- TASK DIRECTIONS
Please reproduce, word for word, the stretch of the items below from their very start through the line containing "[x=100, y=102]".
— Begin STORED DATA —
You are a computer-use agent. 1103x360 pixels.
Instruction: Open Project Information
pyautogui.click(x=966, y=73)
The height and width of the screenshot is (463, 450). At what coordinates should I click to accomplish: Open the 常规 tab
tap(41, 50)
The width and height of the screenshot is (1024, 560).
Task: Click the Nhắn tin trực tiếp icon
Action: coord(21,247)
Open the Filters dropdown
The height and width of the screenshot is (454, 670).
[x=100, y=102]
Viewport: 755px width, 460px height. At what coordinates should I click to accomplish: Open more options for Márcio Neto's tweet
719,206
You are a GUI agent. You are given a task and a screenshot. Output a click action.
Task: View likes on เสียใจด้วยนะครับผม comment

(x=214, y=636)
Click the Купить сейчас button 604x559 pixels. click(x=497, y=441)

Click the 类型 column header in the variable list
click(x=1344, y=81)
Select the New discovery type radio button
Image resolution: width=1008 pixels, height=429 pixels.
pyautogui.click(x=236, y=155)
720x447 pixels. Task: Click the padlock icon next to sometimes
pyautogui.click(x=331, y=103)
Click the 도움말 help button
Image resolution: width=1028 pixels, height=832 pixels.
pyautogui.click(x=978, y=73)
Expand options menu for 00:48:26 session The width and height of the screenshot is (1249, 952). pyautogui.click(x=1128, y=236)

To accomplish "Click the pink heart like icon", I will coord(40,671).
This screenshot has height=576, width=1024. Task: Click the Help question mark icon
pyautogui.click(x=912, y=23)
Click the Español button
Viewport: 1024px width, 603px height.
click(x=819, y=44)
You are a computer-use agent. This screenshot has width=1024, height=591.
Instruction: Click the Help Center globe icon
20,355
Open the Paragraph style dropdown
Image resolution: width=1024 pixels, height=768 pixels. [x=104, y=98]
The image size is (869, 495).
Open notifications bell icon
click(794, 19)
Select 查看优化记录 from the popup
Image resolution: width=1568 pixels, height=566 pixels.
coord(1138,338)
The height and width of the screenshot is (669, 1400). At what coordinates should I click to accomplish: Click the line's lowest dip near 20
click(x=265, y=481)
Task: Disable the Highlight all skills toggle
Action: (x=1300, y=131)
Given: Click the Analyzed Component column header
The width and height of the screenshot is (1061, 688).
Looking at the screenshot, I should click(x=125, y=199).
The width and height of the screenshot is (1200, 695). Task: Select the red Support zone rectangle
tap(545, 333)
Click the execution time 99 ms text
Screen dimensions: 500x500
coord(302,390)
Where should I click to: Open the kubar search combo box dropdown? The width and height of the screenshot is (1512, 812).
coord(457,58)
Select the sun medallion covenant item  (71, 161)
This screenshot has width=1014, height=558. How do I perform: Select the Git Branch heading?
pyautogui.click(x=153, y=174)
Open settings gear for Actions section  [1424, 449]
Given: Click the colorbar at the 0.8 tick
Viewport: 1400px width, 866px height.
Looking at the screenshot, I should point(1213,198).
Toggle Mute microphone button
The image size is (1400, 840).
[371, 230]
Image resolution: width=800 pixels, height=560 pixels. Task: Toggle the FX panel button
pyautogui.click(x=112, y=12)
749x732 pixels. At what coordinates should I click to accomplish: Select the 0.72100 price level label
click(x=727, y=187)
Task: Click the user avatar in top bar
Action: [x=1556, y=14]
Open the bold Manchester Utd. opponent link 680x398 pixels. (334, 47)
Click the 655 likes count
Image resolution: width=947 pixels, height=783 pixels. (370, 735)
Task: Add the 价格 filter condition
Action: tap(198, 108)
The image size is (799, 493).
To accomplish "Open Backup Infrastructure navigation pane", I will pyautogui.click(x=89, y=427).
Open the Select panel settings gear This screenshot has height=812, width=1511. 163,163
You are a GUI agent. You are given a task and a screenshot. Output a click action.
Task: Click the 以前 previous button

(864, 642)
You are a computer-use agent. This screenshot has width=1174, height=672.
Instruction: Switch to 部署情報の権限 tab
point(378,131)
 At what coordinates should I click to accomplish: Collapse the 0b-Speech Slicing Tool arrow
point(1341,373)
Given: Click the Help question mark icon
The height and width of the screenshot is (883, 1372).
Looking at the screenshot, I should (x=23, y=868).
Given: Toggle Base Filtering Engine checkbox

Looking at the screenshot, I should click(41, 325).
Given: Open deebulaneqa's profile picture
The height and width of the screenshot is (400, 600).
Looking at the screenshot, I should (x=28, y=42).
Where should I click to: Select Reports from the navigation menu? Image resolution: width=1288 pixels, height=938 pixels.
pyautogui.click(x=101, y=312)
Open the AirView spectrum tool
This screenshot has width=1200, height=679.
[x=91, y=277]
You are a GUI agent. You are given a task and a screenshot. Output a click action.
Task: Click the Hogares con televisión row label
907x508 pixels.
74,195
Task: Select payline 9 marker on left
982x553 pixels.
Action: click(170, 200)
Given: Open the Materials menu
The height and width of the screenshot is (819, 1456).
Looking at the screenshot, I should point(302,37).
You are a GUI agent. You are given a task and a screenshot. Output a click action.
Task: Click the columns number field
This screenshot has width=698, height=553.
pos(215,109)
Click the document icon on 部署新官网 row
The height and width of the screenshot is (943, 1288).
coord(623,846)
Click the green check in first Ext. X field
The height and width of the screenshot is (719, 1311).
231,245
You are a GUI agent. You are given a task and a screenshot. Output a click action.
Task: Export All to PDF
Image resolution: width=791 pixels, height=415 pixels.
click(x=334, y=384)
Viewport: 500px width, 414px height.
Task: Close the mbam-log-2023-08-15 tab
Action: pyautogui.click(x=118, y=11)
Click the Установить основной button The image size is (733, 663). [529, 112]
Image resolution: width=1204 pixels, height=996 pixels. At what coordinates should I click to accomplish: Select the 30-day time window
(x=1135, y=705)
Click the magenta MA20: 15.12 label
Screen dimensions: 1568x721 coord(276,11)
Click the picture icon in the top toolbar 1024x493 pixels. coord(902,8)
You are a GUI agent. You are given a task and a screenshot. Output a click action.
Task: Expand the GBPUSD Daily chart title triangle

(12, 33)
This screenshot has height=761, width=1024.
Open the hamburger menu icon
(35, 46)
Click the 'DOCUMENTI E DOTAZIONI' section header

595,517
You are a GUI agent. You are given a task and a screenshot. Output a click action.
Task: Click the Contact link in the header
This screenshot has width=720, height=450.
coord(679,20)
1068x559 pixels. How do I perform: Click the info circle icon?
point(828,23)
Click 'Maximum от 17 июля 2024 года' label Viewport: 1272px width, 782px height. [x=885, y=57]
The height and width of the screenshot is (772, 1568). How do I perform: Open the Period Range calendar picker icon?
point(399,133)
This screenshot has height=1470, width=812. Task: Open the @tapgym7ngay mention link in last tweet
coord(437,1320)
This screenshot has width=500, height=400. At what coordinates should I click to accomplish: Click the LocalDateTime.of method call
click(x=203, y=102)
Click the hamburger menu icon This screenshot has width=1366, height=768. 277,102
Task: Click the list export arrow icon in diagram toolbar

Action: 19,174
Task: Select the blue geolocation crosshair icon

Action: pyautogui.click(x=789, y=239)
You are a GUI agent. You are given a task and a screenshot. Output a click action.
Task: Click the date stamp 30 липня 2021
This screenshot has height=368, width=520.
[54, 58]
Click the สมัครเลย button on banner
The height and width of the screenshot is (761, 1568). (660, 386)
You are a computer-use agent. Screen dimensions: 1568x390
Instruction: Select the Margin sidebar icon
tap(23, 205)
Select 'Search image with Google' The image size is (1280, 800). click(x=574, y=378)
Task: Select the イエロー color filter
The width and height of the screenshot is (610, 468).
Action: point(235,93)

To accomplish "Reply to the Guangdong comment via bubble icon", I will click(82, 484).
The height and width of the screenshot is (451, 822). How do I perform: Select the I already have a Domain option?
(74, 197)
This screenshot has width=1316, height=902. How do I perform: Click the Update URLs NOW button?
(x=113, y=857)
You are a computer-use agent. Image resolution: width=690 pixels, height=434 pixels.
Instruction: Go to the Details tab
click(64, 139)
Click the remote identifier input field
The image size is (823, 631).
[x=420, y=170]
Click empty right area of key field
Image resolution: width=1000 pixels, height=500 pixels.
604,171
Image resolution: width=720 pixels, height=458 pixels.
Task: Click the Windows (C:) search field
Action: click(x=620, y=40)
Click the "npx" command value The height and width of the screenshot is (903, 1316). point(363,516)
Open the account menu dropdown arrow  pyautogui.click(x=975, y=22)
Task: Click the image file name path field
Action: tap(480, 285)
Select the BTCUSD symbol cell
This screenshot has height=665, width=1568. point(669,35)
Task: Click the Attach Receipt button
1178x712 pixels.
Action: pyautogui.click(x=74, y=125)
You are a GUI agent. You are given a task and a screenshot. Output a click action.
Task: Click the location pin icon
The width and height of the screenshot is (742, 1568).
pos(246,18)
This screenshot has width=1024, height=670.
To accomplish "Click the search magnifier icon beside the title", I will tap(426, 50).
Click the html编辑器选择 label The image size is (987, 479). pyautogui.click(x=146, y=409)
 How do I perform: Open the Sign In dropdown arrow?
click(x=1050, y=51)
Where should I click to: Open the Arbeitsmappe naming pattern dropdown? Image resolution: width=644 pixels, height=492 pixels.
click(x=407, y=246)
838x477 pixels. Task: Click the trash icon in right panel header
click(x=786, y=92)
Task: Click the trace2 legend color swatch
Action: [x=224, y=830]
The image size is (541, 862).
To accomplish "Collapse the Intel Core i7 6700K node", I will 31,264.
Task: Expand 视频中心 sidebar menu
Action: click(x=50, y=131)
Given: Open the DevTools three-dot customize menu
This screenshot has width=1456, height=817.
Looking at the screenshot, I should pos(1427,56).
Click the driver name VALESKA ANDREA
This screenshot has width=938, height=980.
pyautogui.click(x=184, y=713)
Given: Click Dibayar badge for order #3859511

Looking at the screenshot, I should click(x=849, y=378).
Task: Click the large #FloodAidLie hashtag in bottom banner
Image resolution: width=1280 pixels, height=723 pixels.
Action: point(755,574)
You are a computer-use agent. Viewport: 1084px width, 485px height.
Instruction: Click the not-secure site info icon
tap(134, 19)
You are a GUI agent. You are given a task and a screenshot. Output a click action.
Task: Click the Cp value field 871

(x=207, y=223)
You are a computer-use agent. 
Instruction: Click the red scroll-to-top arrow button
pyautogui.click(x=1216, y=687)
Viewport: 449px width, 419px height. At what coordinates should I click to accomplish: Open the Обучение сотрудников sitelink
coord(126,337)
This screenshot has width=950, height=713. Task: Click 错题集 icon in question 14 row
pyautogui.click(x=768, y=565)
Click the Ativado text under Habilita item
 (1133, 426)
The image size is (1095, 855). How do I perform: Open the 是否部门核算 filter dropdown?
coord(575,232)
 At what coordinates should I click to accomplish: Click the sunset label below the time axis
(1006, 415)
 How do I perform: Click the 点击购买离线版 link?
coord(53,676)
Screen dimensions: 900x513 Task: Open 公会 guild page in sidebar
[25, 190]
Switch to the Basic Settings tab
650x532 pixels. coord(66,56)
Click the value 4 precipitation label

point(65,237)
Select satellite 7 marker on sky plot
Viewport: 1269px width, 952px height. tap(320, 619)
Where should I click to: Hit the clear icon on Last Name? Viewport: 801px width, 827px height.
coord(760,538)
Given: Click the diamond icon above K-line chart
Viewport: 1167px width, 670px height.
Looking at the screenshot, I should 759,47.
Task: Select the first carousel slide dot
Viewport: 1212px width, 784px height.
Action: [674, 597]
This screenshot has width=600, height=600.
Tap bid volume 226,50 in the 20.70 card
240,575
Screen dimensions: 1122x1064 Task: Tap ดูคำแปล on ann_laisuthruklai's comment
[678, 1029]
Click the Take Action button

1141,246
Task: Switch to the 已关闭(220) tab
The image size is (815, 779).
— End STORED DATA —
- ANSWER
You are a computer-use agent. 1103x360 pixels.
Instruction: Open Project Information
pyautogui.click(x=966, y=73)
The height and width of the screenshot is (463, 450). At what coordinates should I click to accomplish: Open the 常规 tab
tap(41, 50)
The width and height of the screenshot is (1024, 560).
Task: Click the Nhắn tin trực tiếp icon
Action: coord(21,247)
Open the Filters dropdown
The height and width of the screenshot is (454, 670).
[x=100, y=102]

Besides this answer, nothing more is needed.